🤖 AI Summary
This work addresses the distortion of retrieval and reasoning capabilities in Long-Context Large Language Models (LCLMs) under realistic RAG scenarios. We first formally define and systematically evaluate In-Context Retrieval and Reasoning (ICR²) ability, introducing a more practical ICR² benchmark. Our methodological contributions include: (1) joint retrieval-generation fine-tuning; (2) attention-probe-based context denoising; and (3) multi-head co-training of retrieval and generation heads. Additionally, we propose a robust evaluation technique using strong retrievers to generate confounding passages, enhancing model resilience to irrelevant context. On the LOFT and ICR² benchmarks, Mistral-7B achieves +17/+15 and +13/+2 exact match (EM) improvements, respectively.

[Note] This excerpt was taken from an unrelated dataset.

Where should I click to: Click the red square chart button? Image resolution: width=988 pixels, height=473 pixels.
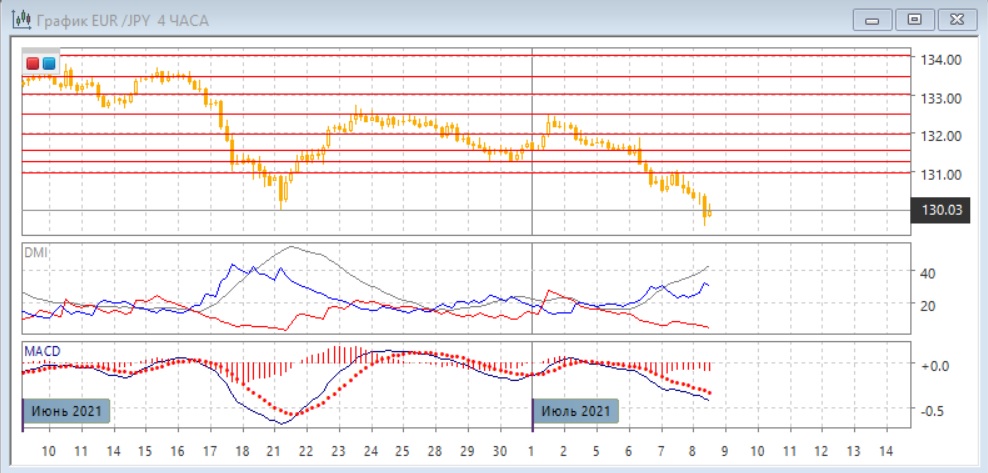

Notably, our smaller models outperform GPT-4-Turbo on most tasks, demonstrating superior efficiency and effectiveness in long-context ICR².
📝 Abstract
Recent advancements in long-context language models (LCLMs) promise to transform Retrieval-Augmented Generation (RAG) by simplifying pipelines. With their expanded context windows, LCLMs can process entire knowledge bases and perform retrieval and reasoning directly -- a capability we define as In-Context Retrieval and Reasoning (ICR^2). However, existing benchmarks like LOFT often overestimate LCLM performance by providing overly simplified contexts. To address this, we introduce ICR^2, a benchmark that evaluates LCLMs in more realistic scenarios by including confounding passages retrieved with strong retrievers. We then propose three methods to enhance LCLM performance: (1) retrieve-then-generate fine-tuning, (2) retrieval-attention-probing, which uses attention heads to filter and de-noise long contexts during decoding, and (3) joint retrieval head training alongside the generation head. Our evaluation of five well-known LCLMs on LOFT and ICR^2 demonstrates significant gains with our best approach applied to Mistral-7B: +17 and +15 points by Exact Match on LOFT, and +13 and +2 points on ICR^2, compared to vanilla RAG and supervised fine-tuning, respectively. It even outperforms GPT-4-Turbo on most tasks despite being a much smaller model.